This is not a very useful Twitter post at all.
The colours will relate to number of cases or number of cases per capita, but these are arbitrary values. Neither figure is necessarily more or less misleading than the other without contextual information for what the categorisation of the colours are and why those ranges were used. A range might want to give a good span of the data: the green map lacks granularity at the lower end, but the red one lacks granularity at the high end.
Let's imagine a hypothetical disease where there was a peak with up to 5000 cases per 100,000 people a week. Using a 3 colour chart, they set 0-1000 as green, 1001-3000 as yellow, and 3001+ as red. Then three months later, using this categorisation, it's well past peak and infections have plummetted so green abounds. So someone decides to change the ranges: this better represents the current infections, but it is arguably misleading people how severe the infection risk is, given that everywhere it is much lower than the peak.
So what is the right thing to do?
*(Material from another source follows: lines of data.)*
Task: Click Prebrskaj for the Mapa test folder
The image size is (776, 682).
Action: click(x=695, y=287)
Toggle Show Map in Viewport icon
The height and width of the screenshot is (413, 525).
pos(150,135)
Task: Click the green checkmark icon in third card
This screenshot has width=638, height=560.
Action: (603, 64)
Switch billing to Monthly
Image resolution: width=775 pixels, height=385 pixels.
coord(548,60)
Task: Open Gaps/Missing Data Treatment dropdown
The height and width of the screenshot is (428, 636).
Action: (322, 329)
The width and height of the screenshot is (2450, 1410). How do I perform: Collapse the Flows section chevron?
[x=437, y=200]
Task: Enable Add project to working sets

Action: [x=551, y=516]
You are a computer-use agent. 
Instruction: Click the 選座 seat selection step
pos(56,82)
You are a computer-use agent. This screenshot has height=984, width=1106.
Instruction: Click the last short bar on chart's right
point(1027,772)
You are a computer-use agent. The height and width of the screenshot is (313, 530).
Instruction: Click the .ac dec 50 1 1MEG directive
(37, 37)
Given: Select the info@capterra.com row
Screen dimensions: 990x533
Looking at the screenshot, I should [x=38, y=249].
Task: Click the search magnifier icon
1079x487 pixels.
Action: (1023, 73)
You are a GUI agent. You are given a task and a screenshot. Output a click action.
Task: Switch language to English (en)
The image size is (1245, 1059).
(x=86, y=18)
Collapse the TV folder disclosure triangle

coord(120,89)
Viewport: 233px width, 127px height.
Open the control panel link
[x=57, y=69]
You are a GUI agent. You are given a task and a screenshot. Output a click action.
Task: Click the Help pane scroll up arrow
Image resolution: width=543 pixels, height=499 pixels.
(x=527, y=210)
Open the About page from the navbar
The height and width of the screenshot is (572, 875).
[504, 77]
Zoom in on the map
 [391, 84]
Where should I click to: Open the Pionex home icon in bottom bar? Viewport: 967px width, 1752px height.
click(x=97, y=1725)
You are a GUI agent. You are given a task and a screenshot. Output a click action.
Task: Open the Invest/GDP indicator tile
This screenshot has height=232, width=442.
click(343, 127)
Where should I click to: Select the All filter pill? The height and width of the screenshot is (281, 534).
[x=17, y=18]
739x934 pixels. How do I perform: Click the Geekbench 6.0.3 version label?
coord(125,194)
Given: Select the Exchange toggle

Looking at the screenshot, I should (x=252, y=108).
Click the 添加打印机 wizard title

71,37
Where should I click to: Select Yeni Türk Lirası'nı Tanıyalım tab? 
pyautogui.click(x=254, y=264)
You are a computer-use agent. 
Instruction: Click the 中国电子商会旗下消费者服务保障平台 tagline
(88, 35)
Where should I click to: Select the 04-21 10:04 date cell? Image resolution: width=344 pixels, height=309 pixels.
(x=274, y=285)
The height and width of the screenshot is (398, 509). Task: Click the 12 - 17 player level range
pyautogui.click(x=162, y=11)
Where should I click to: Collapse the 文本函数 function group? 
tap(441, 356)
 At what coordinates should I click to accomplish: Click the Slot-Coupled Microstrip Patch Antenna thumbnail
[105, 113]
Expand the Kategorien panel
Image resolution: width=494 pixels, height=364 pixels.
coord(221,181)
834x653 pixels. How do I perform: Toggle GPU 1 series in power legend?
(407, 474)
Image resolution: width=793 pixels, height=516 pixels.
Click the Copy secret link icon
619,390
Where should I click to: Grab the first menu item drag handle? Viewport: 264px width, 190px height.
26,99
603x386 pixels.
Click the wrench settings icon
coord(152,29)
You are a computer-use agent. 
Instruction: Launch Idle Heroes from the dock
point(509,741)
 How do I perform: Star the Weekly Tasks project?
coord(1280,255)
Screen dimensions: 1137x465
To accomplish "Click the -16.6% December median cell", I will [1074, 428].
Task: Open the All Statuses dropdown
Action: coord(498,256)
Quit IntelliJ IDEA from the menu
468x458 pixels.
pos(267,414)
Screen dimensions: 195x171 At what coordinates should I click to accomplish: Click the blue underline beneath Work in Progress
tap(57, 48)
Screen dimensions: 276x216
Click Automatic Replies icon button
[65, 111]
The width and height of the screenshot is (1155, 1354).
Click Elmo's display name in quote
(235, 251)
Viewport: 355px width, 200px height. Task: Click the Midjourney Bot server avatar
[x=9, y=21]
That's not an easy answer. Trite Twitter posts like that don't help enlighten.
One can argue that colour selection also matters for the visual impact (red = alarming, green = soothing). But if that is so, a graph that goes blue-yellow-orange-red is weighted towards making someone feel worried; why is this better than green-yellow-orange that's weighted towards making someone feeling reassured? And again, see the issue with granularity above, which accentuates the issue.